== Data in this exercise

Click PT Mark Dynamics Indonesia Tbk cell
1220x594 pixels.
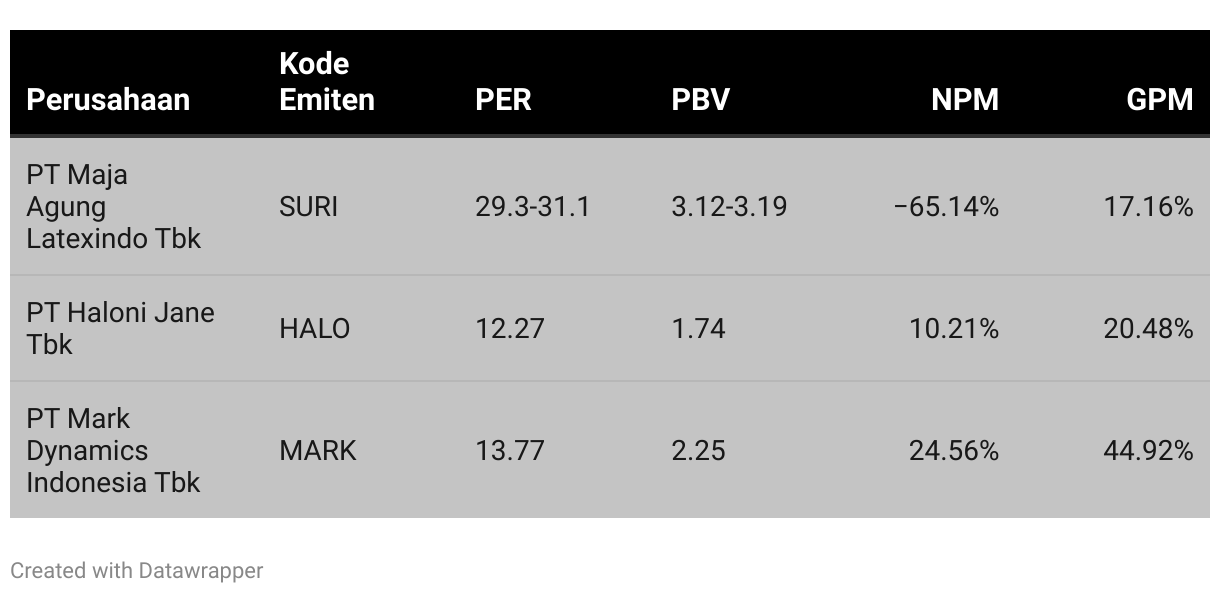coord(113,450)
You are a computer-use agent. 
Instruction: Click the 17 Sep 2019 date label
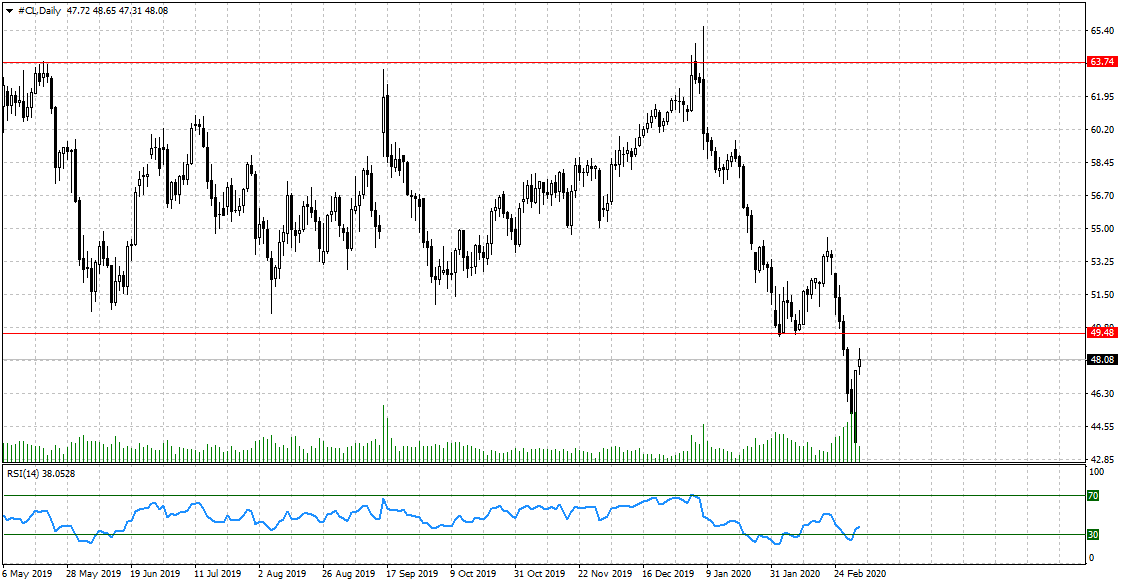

====

### Exercise aim
Collect the lines of the data that carry the word "Click".

### Solution
Click PT Mark Dynamics Indonesia Tbk cell
Instruction: Click the 17 Sep 2019 date label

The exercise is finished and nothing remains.